Der Fachkräftemangel wächst weltweit und macht dabei auch vor Tirol nicht Halt. Dadurch hat sich im Bereich der Lehrlingsausbildung jedoch ein grundsätzlicher Wandel vollzogen, der Unternehmen veranlasst, vielversprechende Auszubildende noch gezielter zu suchen.
ie Frage, ob ein Fachkräftemangel am österreichischen Arbeitsmarkt besteht, stellt sich nicht mehr. Längst belegen Studien diese Entwicklung. Vor allem in den Sparten Tourismus, Handel und Baugewerbe werden qualifizierte Mitarbeiter gesucht. Ausschlaggebend sind dafür unterschiedliche Faktoren: Einerseits spüren Unternehmen derzeit besonders die geburtenschwachen Jahrgänge. Andererseits wächst die Akademisierung stetig. „Immer häufiger drängen Jugendliche auf weiterführende Schulen, ohne davor zu testen, ob das der passende Weg ist“, erklärt Helmut Wittmer, Leiter des WK-Lehrvertragsservice. Dem Experten zufolge werden die beruflichen Möglichkeiten nach einem Studienabschluss tendenziell überschätzt und jene in der dualen Lehrlingsausbildung unterschätzt.
Im Wandel.
Der Mangel hat dazu geführt, dass Unternehmen vielfach ihre Personalpolitik dahingehend anpassen, dass sie aktiv nach Lehrlingen suchen. „Das Recruiting geeigneter Lehrlinge ist längst kein Selbstläufer mehr. Lehrstellen müssen attraktiv angeboten werden“, ist Helmut Wittmer überzeugt. Dabei bieten sich bewährte Wege wie Inserate oder das Arbeitsmarktservice an. Keinenfalls aber sollte die Online-Suche vernachlässigt werden, etwa über Soziale Medien oder einschlägige Berufsportale. Gerade über diese Kanäle können junge Menschen zielgerichtet erreicht werden. Auch Schul-Kooperationen sind durchaus geeignet, um geeignete Lehrlinge zu finden.
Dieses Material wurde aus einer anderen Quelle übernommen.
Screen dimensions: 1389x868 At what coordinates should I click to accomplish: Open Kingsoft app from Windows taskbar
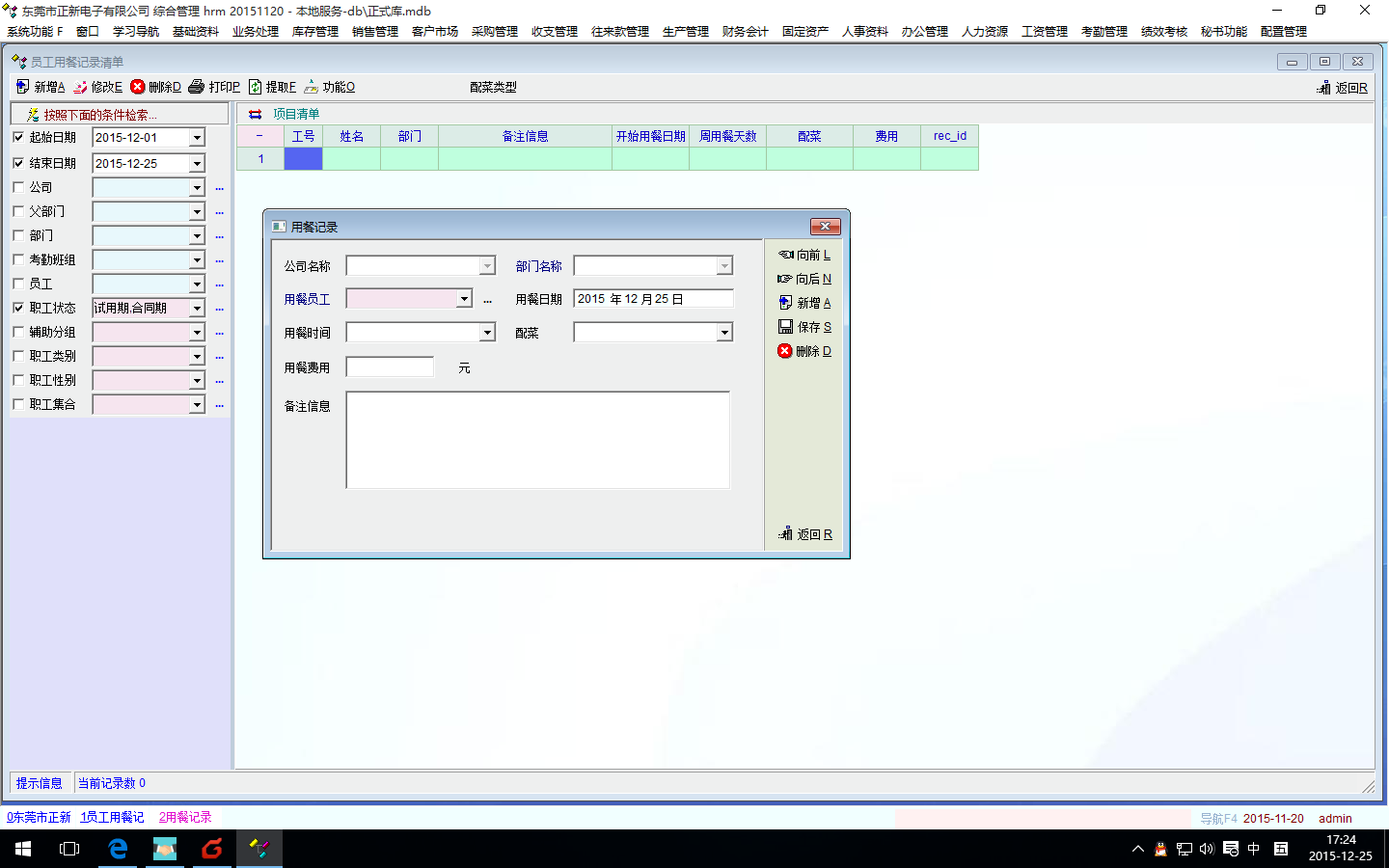point(212,849)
Durch die duale Ausbildung können Lehrlinge – praktisch und fachtheoretisch – maßgeschneidert für den Betrieb ausgebildet werden. Die rund 3.700 Tiroler Lehrbetriebe haben aktuell 792 offene Lehrstellen, wie eine AMS-Erhebung (Stand Juli) zeigt. Dabei suchten in diesem Zeitraum lediglich 483 Jugendliche einen Lehrbetrieb.
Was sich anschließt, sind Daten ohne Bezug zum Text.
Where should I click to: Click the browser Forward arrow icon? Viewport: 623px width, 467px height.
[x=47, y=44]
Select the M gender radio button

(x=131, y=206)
Die Differenz zwischen beiden Zahlen verdeutlicht, welcher Wettbewerb zwischen den Betrieben herrscht. Für Lehrlinge rückt bei diesem Überangebot vermehrt die Qualität von Ausbildung und Ausbilder in den Fokus. Für Unternehmen bedeutet das: „Es sollte jemand als Ausbilder herangezogen werden, der auch den zeitlichen Spielraum dafür hat“, rät Wittmer.
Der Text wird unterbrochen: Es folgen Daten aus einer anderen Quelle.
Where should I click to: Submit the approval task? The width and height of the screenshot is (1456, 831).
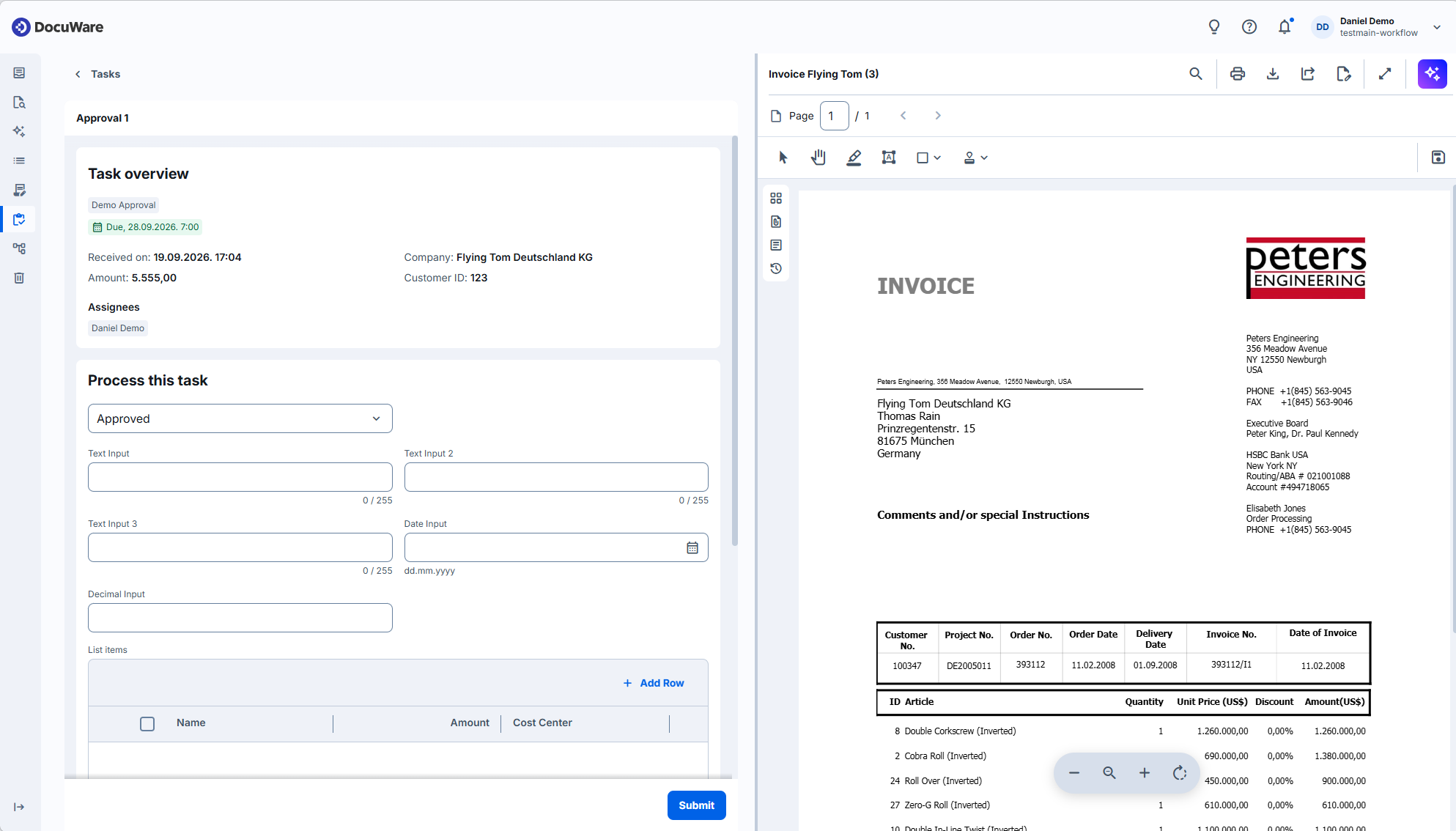tap(696, 805)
Um in allen Lehrbetrieben dieselbe Qualität zu gewährleisten, muss zuvor ein 40-stündiger Ausbilderkurs absolviert werden. Dort werden pädagogisch-methodische und rechtliche Kenntnisse rund um die Lehrlingsausbildung vermittelt. Will ein Unternehmen erstmalig Auszubildende einstellen, ist ein Feststellungsbescheid der Lehrlingsstelle notwendig. Dabei wird unter anderem überprüft, ob das Berufsbild ausreichend vermittelt werden kann und ob etwa für den Beruf wichtige Maschinen im Betrieb vorhanden sind. Für die Lehrlingsanzahl wird auch auf das Verhältnis von Ausbilder bzw. Fachkräften zu Lehrlingen geachtet.
Raiffeisen-Lehrlingsprogramm.
Auch die Raiffeisenbanken suchen jedes Jahr neue Lehrlinge für die Ausbildung zur Bankkauffrau bzw. zum Bankkaufmann – mit und ohne Matura. Nach erfolgtem Lehrabschluss und Berufseinstieg bieten interne Weiterbildungsprogramme verschiedenste Karrierewege. Dabei sind die Spezialisierungen als Service-Berater, in der Vertriebsassistenz sowie als Privat- und Firmenkundenbetreuer am beliebtesten.